Yes, you can combine L-Citrulline and L-Arginine. The combination causes a more pronounced increase in plasma nitric oxide and blood flow compared to individual amino acids alone. The body converts dietary L-Citrulline supplement into arginine, the extra arginine stimulates greater levels of nitric oxide. More nitric oxide means more blood flow and better delivery of nutrients to your working muscles. This also means reduced fatigue, improved performance, and increased removal of waste products.

 

  •  Is L-Citrulline a safe supplement?

Absolutely yes. L-Citrulline is considered safe and well-tolerated and the side effects of L-Citrulline supplementation are uncommon. The only people who may experience negative symptoms are those taking L-Citrulline in high doses or those who are taking any medication that may interact with Citrulline. 

 

  • Can I use L-Citrulline with BCAA?

Yes. The increased rate of utilization of BCAA by muscles during training would reduce its plasma concentrations which are associated with muscle fatigue. BCAA contributes as an energy source during exercise, assists in improved performance and recovery. BCAA lowers the concentration of serotonin which could cause fatigue. L-Citrulline delays fatigue, boosts energy production, improves delivery of nutrients of muscles. Combining L-Citrulline with BCAA provides great results of muscle building and muscle recovery.

 

  • Can I consume L-Citrulline for weight training?

Yes.
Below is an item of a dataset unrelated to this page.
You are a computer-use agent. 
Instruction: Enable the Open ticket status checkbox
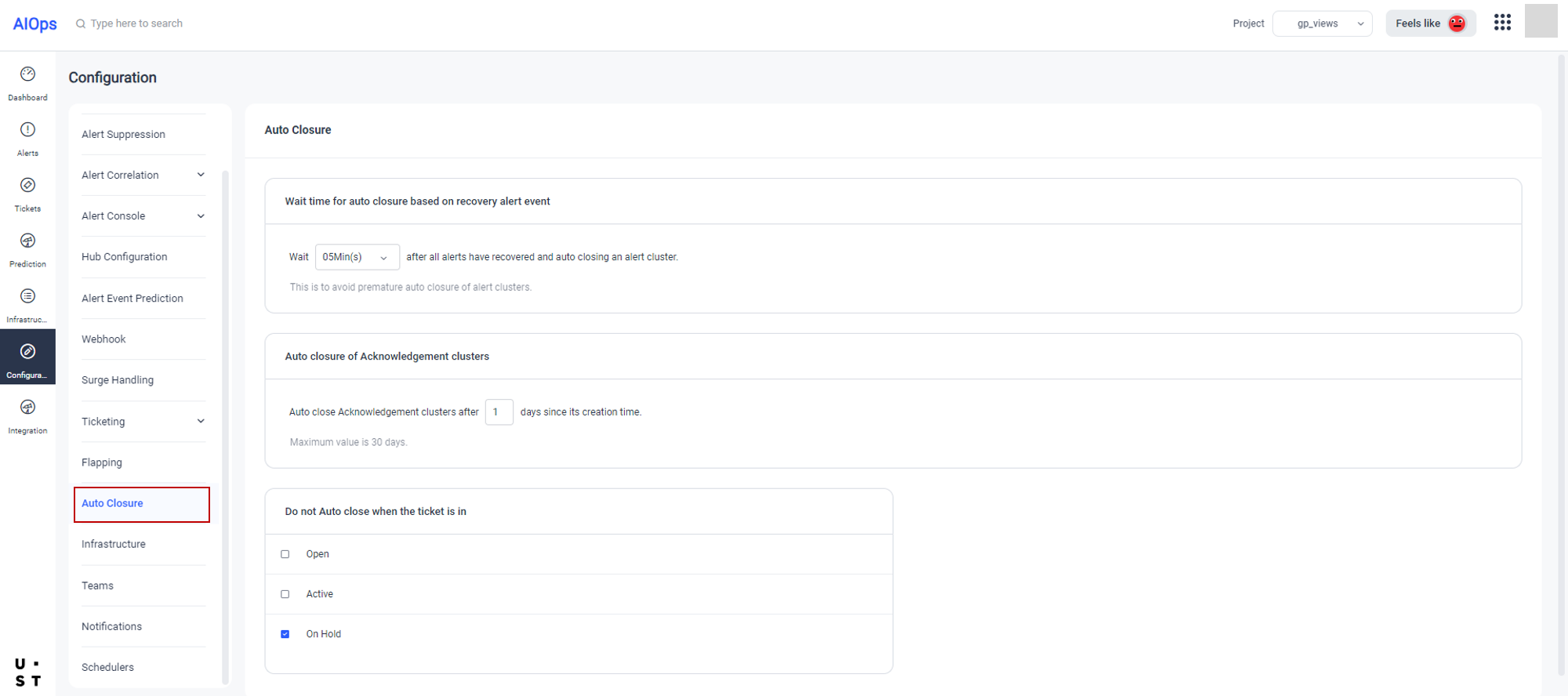285,554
Research shows that supplementing with L-Citrulline can be beneficial for weight training as well as for endurance training. Taking 2.5g to 5g of L-Citrulline 40 minutes before weight training can increase nitric oxide production, promote vasodilation, improve the delivery of oxygen and anabolic nutrients to the muscles. L-Citrulline produces positive effects like reducing exhaustion during training, increases training capacity, decreases amino acid breakdown, and reduces post-workout muscle soreness and fatigue.

 

  • Which is a better supplement – L-Citrulline or L-Arginine?

Research suggests that supplemental L-Citrulline when compared to supplemental L-Arginine will lead to higher and more consistent arginine levels. L-Citrulline is better absorbed in the body and is readily converted into arginine. L-Citrulline produces a low rate of gastrointestinal upset than arginine when taken in high doses. While supplemental arginine provides a spike in arginine levels and is quickly removed from the body due to the activity of arginase in the gut, L-Citrulline increases arginine levels over an extended period of time. 

 

  • Can I take L-Citrulline with a protein shake?
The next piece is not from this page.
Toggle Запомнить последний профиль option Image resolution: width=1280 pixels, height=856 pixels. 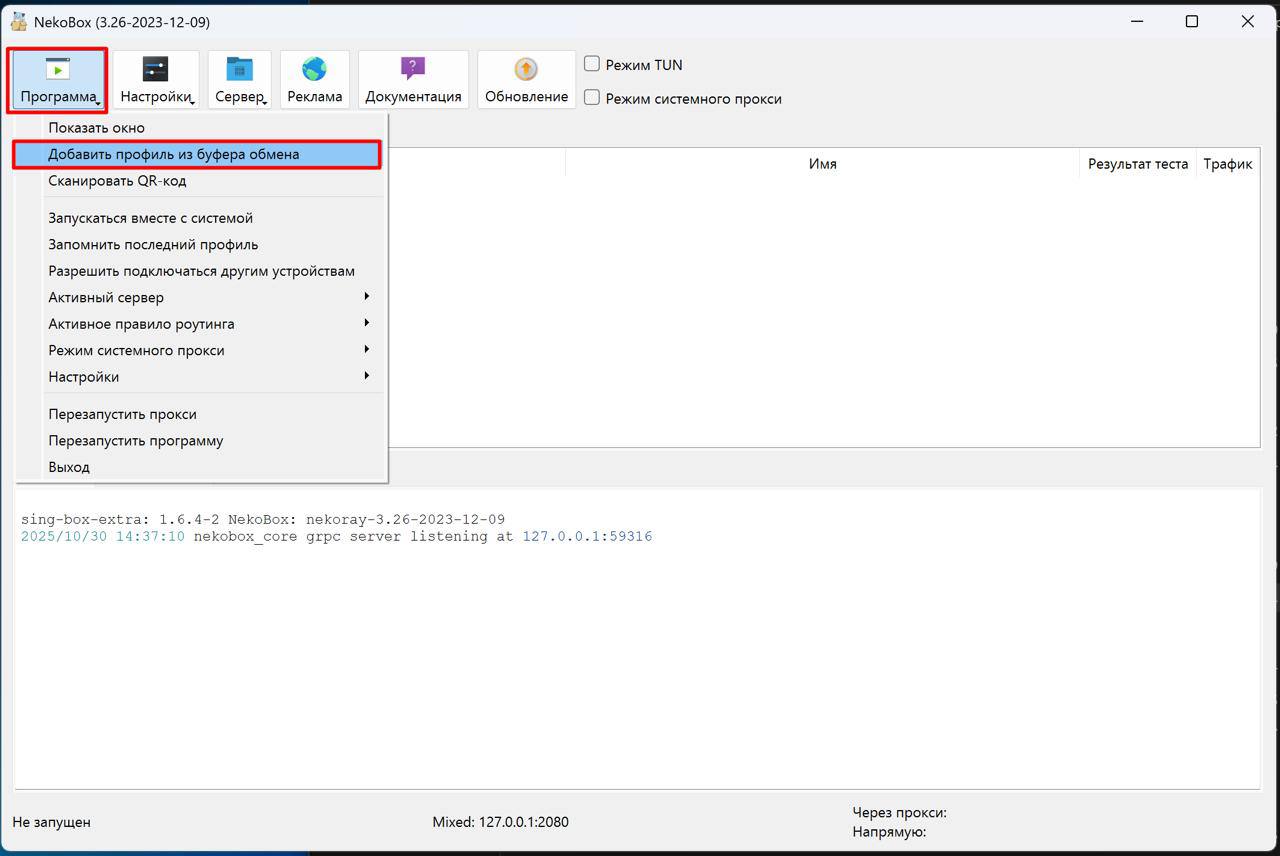(153, 244)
Yes. Your resistance training stresses your muscles which grow back stronger and bigger during the recovery process. The combination of L-Citrulline and Protein supplement provide a constant boost to push through your workouts and recover faster. L-Citrulline by boosting the nitric oxide levels, enables better delivery of nutrients which makes you feel energetic and allows to perform more. Protein supplements offer a range of amino acids that boost muscle protein synthesis and muscle recovery. The combination of supplements can boost glycogen storage, promote muscle recovery and repair, optimized physical performance, training status, increase muscle strength, and muscle endurance.  

 

  • Which are the other supplements I can pair with L-Citrulline?
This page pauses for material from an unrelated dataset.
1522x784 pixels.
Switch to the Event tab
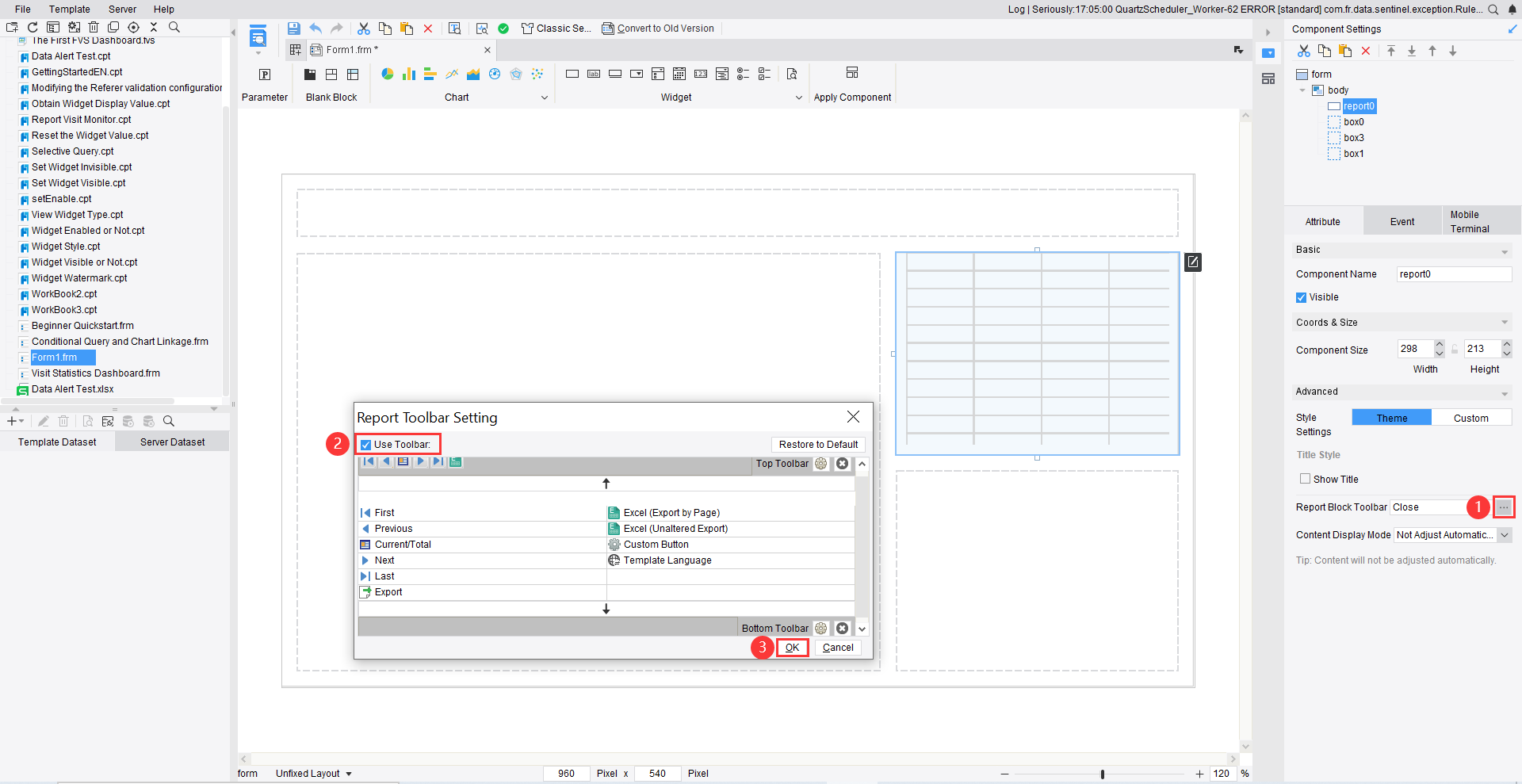[x=1402, y=222]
L-Citrulline can be combined with other ingredients to create a pump-enhancing, energy-inducing effect. L-Citrulline can be combined with caffeine which helps to increase energy levels and feel more focused. You can combine L-Citrulline with taurine for boosted energy during workout, increased muscle contractions, decreased muscle damage, and better recovery. If you are someone doing heavy-weight training or a high-power workout, you can combine L-Citrulline with Creatine, this combination will help you to exert huge force and get the most out of your strength workouts. L-Citrulline and Beta Alanine combination will increase time to exhaustion and improve endurance. L-Citrulline can be combined with BCAA for high-volume tolerance during training and to produce more muscle mass.